The assertion "a sentence $\varphi$ may not imply its negative translation $\varphi^N$" has a very different meaning. It means that there might not be an intuitionistic derivation of $\vdash \varphi \rightarrow \varphi^N$ (by the previous result this can happen only if $\varphi$ is not a tautology).
[...] could anyone give me an illustrating example?

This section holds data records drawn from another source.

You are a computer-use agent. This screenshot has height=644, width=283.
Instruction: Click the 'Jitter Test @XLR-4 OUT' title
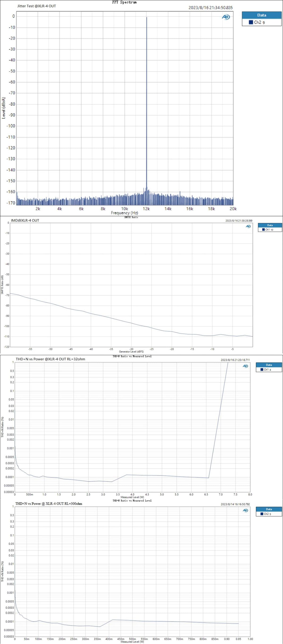37,6
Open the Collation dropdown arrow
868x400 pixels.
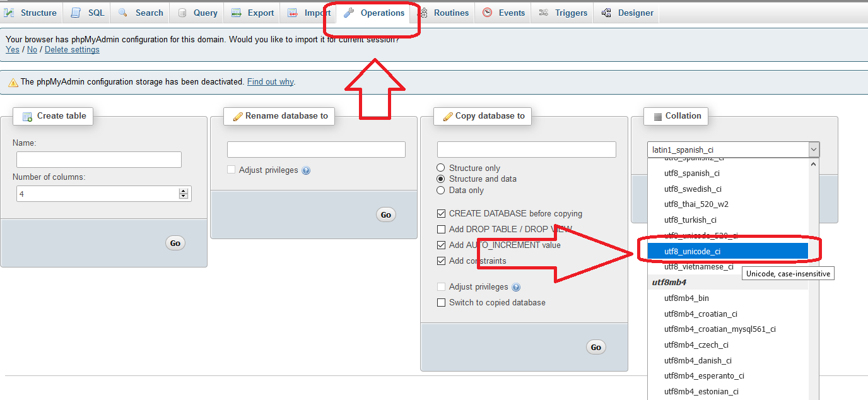point(813,150)
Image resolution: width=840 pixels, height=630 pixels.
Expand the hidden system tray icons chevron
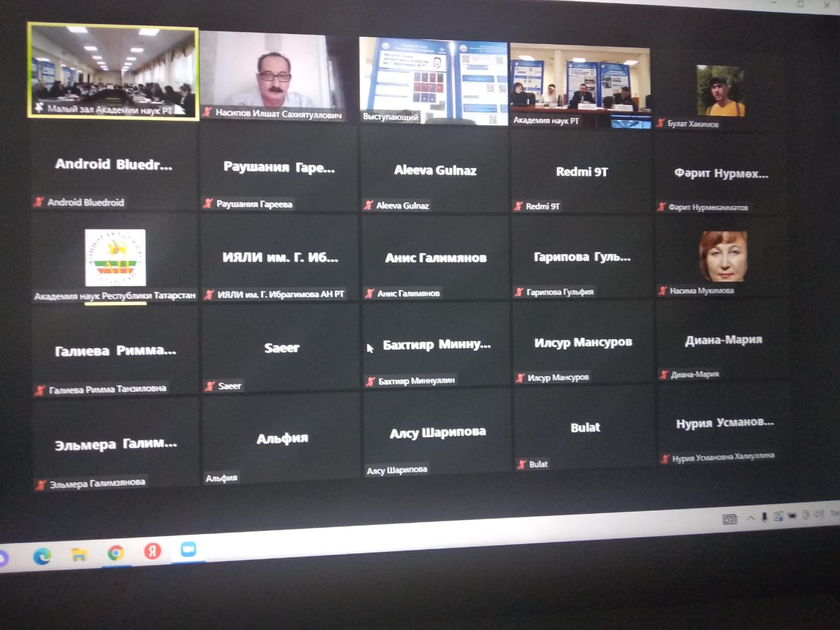(751, 518)
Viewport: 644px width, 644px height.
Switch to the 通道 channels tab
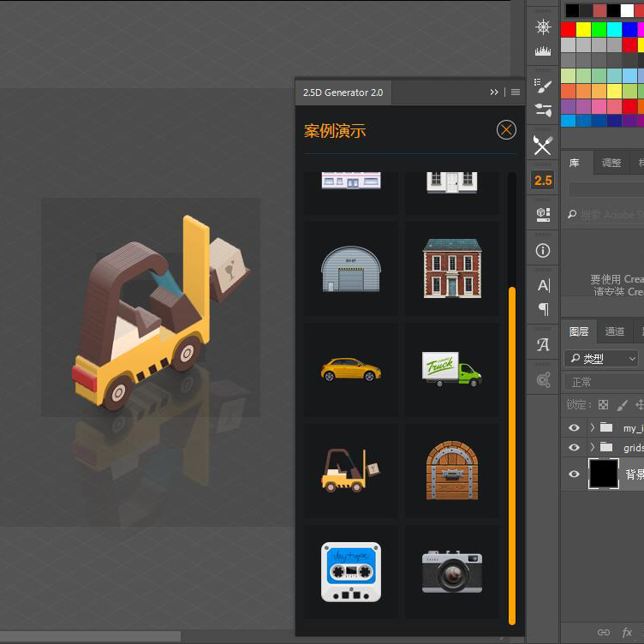pos(614,331)
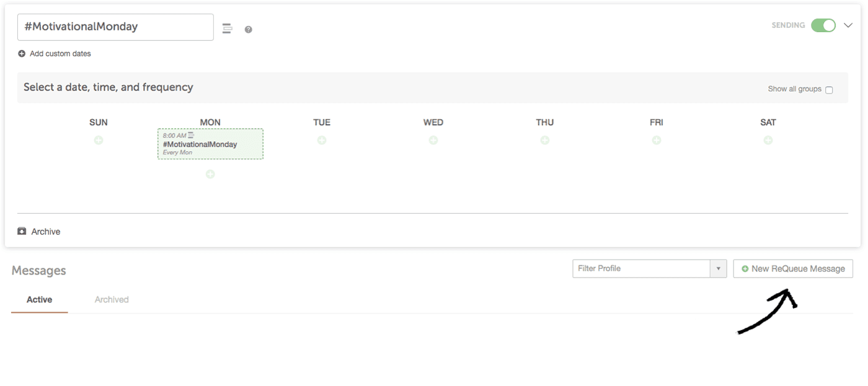The height and width of the screenshot is (386, 868).
Task: Click Add custom dates link
Action: point(55,54)
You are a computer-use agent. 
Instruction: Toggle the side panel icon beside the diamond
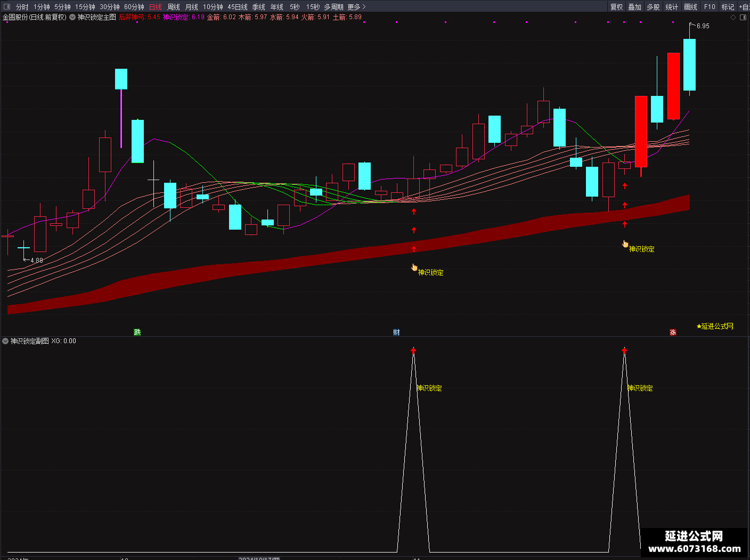pos(743,17)

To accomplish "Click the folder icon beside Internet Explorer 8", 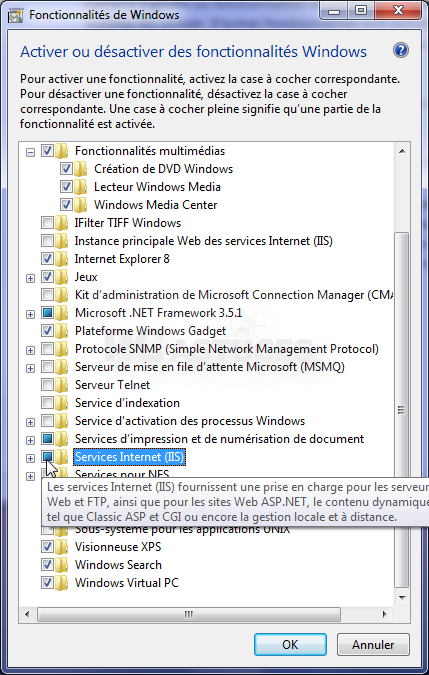I will [x=62, y=259].
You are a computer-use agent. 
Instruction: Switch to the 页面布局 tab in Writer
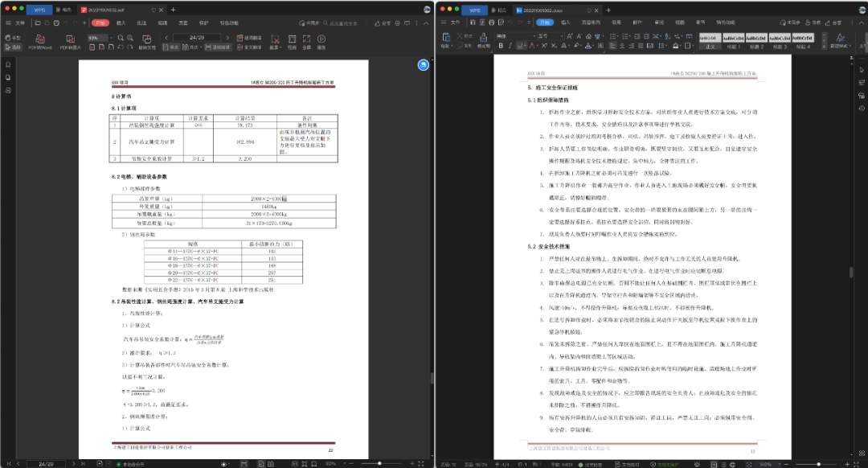(x=592, y=23)
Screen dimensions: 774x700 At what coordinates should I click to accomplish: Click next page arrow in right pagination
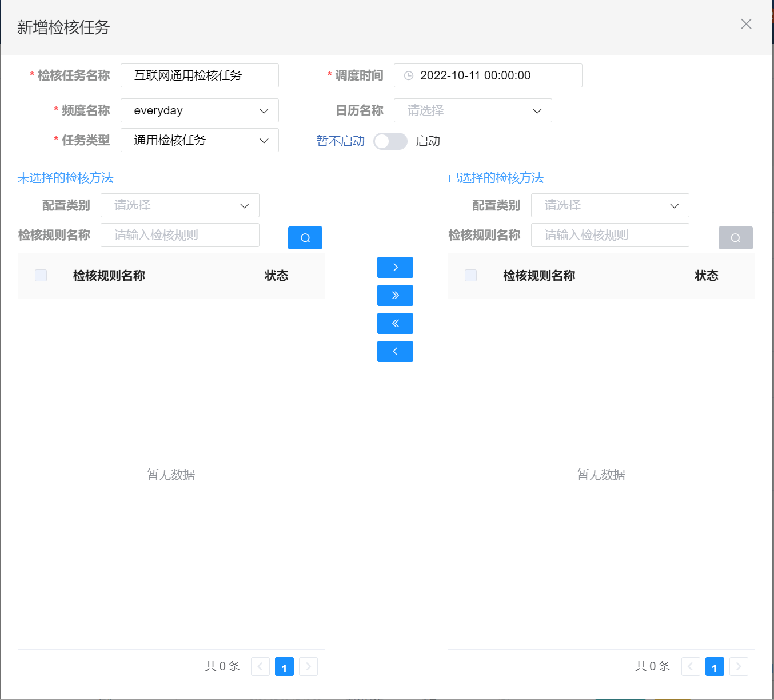739,667
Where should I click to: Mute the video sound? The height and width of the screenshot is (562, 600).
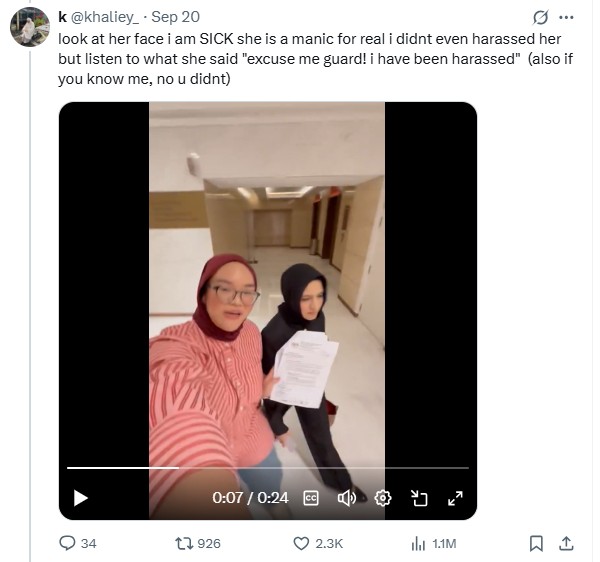(347, 498)
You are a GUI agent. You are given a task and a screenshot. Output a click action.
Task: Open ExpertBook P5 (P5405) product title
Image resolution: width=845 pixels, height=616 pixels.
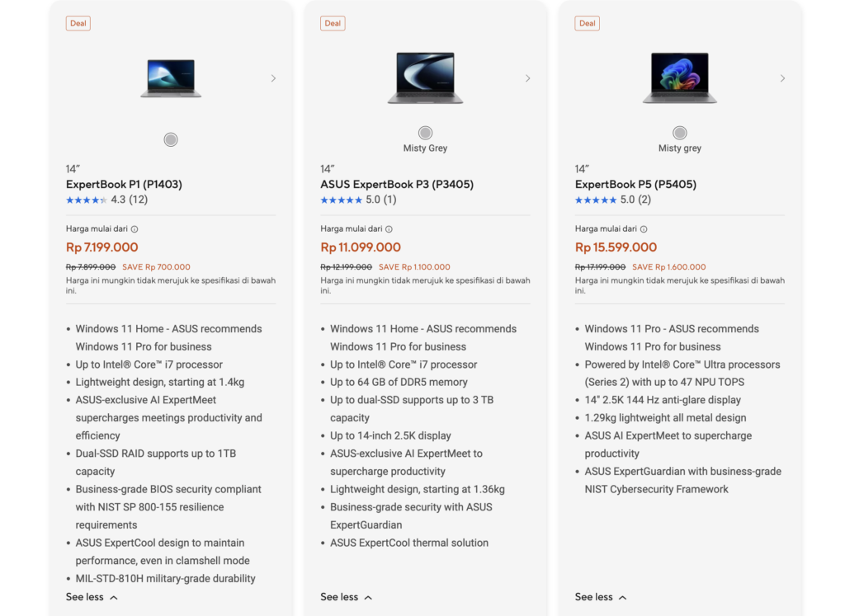(x=635, y=185)
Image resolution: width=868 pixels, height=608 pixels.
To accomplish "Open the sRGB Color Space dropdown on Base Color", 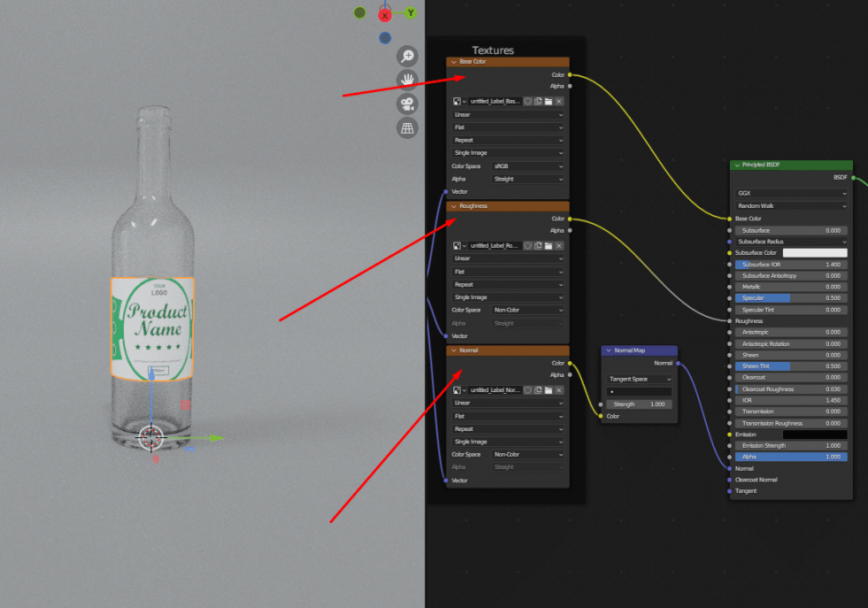I will coord(529,166).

Let's choose a sentence $\varphi$ that is not a tautology, say $(\forall x. P) \rightarrow Q$ for predicate variables $P$ and $Q$ (where $x$ occurs in $P$). According to the Gödel–Gentzen translation given on the Wikipedia page, the translation $\varphi^N$ is defined as $$((\forall x. P) \rightarrow Q)^N \equiv (\forall x. P)^N \rightarrow Q^N \equiv (\forall x. P^N) \rightarrow Q^N \equiv (\forall x. \neg\neg P) \rightarrow \neg\neg Q.$$
Clearly $\vdash ((\forall x.P) \rightarrow Q) \rightarrow (\forall x. \neg\neg P) \rightarrow \neg\neg Q$ is not derivable in intuitionistic logic. In fact, if you let $Q_1$ denote $\forall y. y = 0 \vee y \neq 0$ and $P_1$ denote $x = 0 \vee x \neq 0$, then the real line of Smooth Infinitesmial Analysis satisfies $\forall x. \neg\neg P_1$, $(\forall x. P_1) \rightarrow Q_1$ and $\neg Q_1$.